What to work on: Arrange the listing as a Markdown table with the columns Row and Line, numbering each row and leaving out any blank lines. Begin at the line that contains "Viewport: 1568px width, 633px" and stop after the line that contains "point(720,182)".

Extracted records:
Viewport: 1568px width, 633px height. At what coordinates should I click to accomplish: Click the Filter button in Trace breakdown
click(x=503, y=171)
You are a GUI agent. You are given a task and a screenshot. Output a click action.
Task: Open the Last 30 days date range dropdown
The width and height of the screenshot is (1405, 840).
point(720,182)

* * *

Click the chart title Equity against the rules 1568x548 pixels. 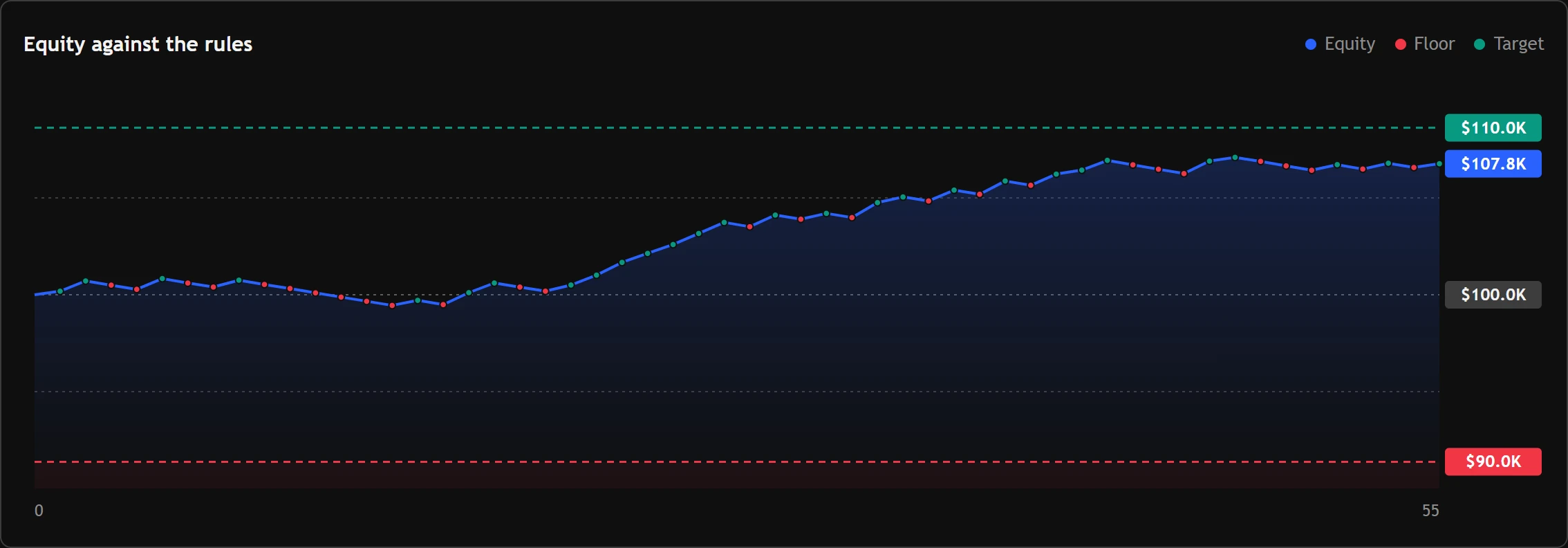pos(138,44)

Exercise answer:
| Row | Line |
|---|---|
| 1 | Viewport: 1568px width, 633px height. At what coordinates should I click to accomplish: Click the Filter button in Trace breakdown |
| 2 | click(x=503, y=171) |
| 3 | You are a GUI agent. You are given a task and a screenshot. Output a click action. |
| 4 | Task: Open the Last 30 days date range dropdown |
| 5 | The width and height of the screenshot is (1405, 840). |
| 6 | point(720,182) |